States currently use total population numbers when redistricting, as the Consti­tu­tion requires that "the whole number of persons in each State" be counted by the decennial census. Spakovsky advised his crowd to "seriously consider" using citizen population instead, since states with large numbers of "aliens" – especially "illegal aliens" – are getting more "political power" than they would if we used citizen population, he said. "I think it's fundamentally unfair," said Spakovsky. "Liberals do not want you doing this because the higher [the] number of noncitizens, the greater the chance they're going to vote for a liberal." The left, he said, does not want us to have "accurate data" on citizenship in the U.S. This was after the U.S. Supreme Court in June struck down the Trump administration's attempt to add a question on citizenship to the 2020 U.S. census, a move that would likely cause undercounting due to diminished response from immigrant households, and thus potential federal underfunding of government services.

“Calling people ‘aliens’ is pretty clearly a code word for ‘brown people the right wing wants to disenfranchise.’” – Anthony Gutier­rez, executive director of Common Cause Texas

"Calling people 'aliens' is pretty clearly a code word for 'brown people the right wing wants to disenfranchise,' and not just undocumented residents – entire communities of immigrants in Texas," says Anthony Gutier­rez, executive director of Common Cause Texas. "It's infuriating that ALEC and Republicans would want to redraw the lines this way – we would all suffer as a state. The push for citizen-only redistricting is part of a much bigger game plan for the GOP who have tried to purge voters and pass confusing voting laws."

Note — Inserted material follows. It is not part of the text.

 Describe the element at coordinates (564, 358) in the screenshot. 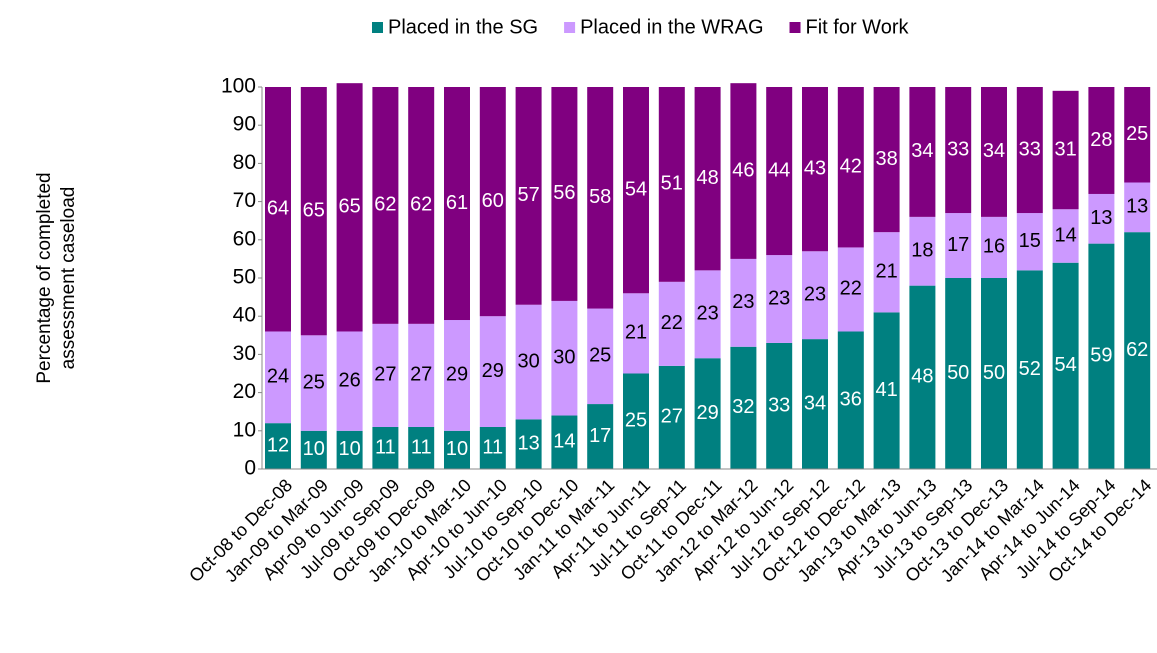

I see `data-label: 30` at that location.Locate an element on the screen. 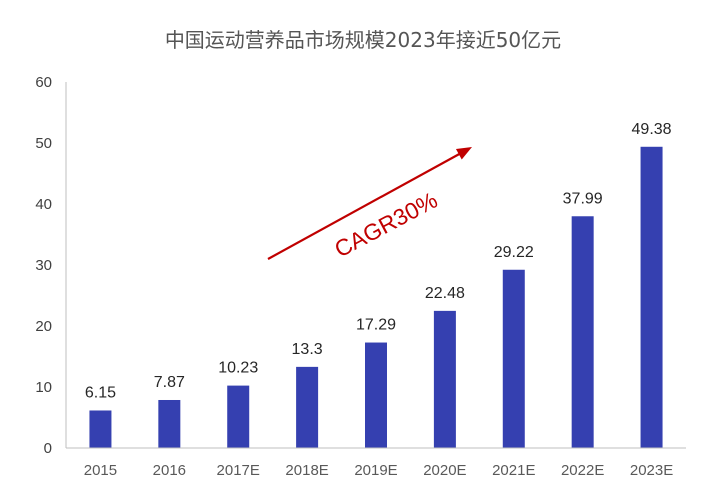 Image resolution: width=726 pixels, height=494 pixels. x-tick-label: 2015 is located at coordinates (100, 470).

Like the other panelists, Cleta Mitchell, a Republican attorney who served as co-counsel for the National Rifle Association at the Supreme Court, warned attendees working on redistricting to be vigilant about anything they say in emails or even in private, as they may end up as headlines during litigation. She cited a "left-wing" Think Progress article published days earlier about the ALEC workshop, saying it painted the group as an "evil conservative organization" that was going to "indoctrinate mindless state legislators on how to gerrymander." Your notes on this panel, she cautioned the crowd, would "probably be a demand in [legal] discovery – so get rid of them before you go home."

Reframing the Narrative

While ALEC claims to be "nonpartisan" and supposedly focused on policy rather than social issues, one presentation in particular reinforced that its members view progressives as the enemy. It called for a new framing strategy to instill an emotional and moral argument in favor of right-wing views on issues like health care, immigration, taxes, and climate change.

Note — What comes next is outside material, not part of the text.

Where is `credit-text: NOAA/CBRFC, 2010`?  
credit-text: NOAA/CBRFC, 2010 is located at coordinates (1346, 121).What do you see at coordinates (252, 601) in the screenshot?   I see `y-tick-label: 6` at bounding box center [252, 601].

"Winning the Battle for America's Uncon­scious Mind: Using Political Psychology to Improve Your Messaging," led by Trump supporter, conservative author, and former psychologist Timothy Daughtry, detailed how conservatives can tailor their narrative to win back constituents swayed by the growing power of "cultural Marxism" and "social justice warriors." When asked why and how a conservative could defend "hate speech," Daughtry advised legislators to reframe the issue. Instead of responding, "I don't hate anyone, I just believe in free speech," they should say, "If someone finds your question hateful, does that mean you don't have the right to ask it?" – which "seized the offense," he explained to the packed conference room. Daughtry also offered legislators a way to reframe being labeled a "villain" in the immigration debate: "We can serve 10 refugees close to their home country for the price of one in the U.S.," he suggested. "Why would you uproot someone into a different culture? Because [the left] wants their votes."

The left wing, said Daughtry, is "trying to tell us that capitalism is the villain, and the victims are the poor people, and the heroes are the ones that want to redistribute wealth. We are more likely to argue the villain is a system that traps people in dependency, and the hero is people coming to offer true hope and opportunity."